(What the task asks) Reproduce the items exactly, starting at the line that contains "Select the Sites globe icon in sidebar" and continuing through the last line of the items.

(Data listing)
......

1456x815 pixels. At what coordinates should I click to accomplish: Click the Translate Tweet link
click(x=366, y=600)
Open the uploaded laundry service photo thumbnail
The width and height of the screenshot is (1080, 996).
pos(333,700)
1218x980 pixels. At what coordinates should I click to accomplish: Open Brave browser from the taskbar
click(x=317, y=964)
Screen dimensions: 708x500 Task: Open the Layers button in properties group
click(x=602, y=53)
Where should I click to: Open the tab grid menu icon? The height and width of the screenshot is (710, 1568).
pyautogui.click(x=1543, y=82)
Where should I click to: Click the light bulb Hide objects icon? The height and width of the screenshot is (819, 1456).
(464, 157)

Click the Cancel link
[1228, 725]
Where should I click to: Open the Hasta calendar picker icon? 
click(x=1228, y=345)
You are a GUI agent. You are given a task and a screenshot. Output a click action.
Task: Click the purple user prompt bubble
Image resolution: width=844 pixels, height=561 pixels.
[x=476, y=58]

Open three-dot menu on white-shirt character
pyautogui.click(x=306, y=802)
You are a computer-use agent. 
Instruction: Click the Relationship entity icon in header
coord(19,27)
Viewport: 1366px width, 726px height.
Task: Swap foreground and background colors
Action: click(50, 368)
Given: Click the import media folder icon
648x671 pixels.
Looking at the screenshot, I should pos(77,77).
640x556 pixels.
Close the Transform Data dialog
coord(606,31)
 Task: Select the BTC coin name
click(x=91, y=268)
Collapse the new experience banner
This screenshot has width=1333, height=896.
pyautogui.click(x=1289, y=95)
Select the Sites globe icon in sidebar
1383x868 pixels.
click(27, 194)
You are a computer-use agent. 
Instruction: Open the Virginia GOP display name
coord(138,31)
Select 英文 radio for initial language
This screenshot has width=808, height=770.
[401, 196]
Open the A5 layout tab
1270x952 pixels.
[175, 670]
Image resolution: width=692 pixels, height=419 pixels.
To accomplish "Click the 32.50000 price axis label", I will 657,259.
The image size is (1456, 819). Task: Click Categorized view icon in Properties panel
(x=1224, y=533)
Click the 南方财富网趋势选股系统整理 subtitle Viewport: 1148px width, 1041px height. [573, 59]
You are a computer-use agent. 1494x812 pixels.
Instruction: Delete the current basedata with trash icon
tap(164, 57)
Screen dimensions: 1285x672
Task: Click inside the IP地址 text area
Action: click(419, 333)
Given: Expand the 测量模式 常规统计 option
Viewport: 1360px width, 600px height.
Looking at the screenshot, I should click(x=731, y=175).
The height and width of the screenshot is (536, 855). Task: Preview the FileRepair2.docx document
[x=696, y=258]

......

(Worked answer)
Select the Sites globe icon in sidebar
1383x868 pixels.
click(27, 194)
You are a computer-use agent. 
Instruction: Open the Virginia GOP display name
coord(138,31)
Select 英文 radio for initial language
This screenshot has width=808, height=770.
[401, 196]
Open the A5 layout tab
1270x952 pixels.
[175, 670]
Image resolution: width=692 pixels, height=419 pixels.
To accomplish "Click the 32.50000 price axis label", I will 657,259.
The image size is (1456, 819). Task: Click Categorized view icon in Properties panel
(x=1224, y=533)
Click the 南方财富网趋势选股系统整理 subtitle Viewport: 1148px width, 1041px height. [573, 59]
You are a computer-use agent. 1494x812 pixels.
Instruction: Delete the current basedata with trash icon
tap(164, 57)
Screen dimensions: 1285x672
Task: Click inside the IP地址 text area
Action: click(419, 333)
Given: Expand the 测量模式 常规统计 option
Viewport: 1360px width, 600px height.
Looking at the screenshot, I should click(x=731, y=175).
The height and width of the screenshot is (536, 855). Task: Preview the FileRepair2.docx document
[x=696, y=258]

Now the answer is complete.